К счастью, в эту секунду в комнату вошел жених.
— Нет! Не соглашайся! Андреа, не соглашайся! — закричали со всех сторон.
Не обращая внимания на крики, Гори направился к нему.
— Решайте сами! Дайте мне сказать! Дело в следующем. Я убедил синьорину Рейс взять себя в руки. Она согласилась, принимая во внимание серьезность момента. Так что, дорогой синьор Мигри, если вы тоже согласны, поедем сейчас в мэрию потихоньку, в закрытой карете, и зарегистрируем брак... Надеюсь, вы не откажетесь? Только скажите, скажите, что согласны.

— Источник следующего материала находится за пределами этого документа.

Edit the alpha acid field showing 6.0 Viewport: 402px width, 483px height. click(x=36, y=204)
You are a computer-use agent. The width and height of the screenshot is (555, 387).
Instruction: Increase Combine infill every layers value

Андреа Мигри растерянно взглянул на Гори, потом на других и нерешительно произнес:
— Но... если Чезара согласна...
— Согласна! Согласна! — воскликнул Гори, стараясь перекричать протесты. — Вот наконец искренние слова! Ну, скорее! Летите в мэрию, дорогой мой синьор!
Он схватил за руку одного из гостей и потащил его к дверям. В передней он споткнулся о цветочные корзины и снова бросился в гостиную, чтобы освободить жениха от окруживших его разъяренных родственников.
— Синьор Мигри! Синьор Мигри! — кричал он. — Одну минутку! У меня к вам просьба!
Андреа Мигри подошел к нему.
— Сделаем приятное бедной Чезаре. Вот эти цветы... К покойной... Помогите мне!..
Он схватил две корзины и побежал через гостиную прямо в комнату, где лежала покойная. Жених следовал за ним с двумя другими корзинами. Все внезапно преобразилось. Многие бросились в прихожую за остальными корзинами и потащили их туда же.
— Цветы — покойной. Очень хорошо! Цветы — покойной! Вскоре появилась Чезара, очень бледная, в простом черном платье. Ее волосы были слегка растрепаны. Она дрожала — видно было, что ей очень трудно сдерживаться. Жених кинулся к ней и нежно ее обнял. Все замолчали. Чуть не плача от радости, Гори попросил троих гостей отправиться с ним вместе в качестве свидетелей, и они тихо удалились.
Тогда оставшиеся — мать, брат, старые девы, все гости — Дали волю негодованию, которое им поневоле приходилось сдерживать в присутствии Чезары. Хорошо, что бедная, старая женщина, там, среди цветов, уже не могла слышать, как возмущаются эти люди таким оскорблением ее памяти.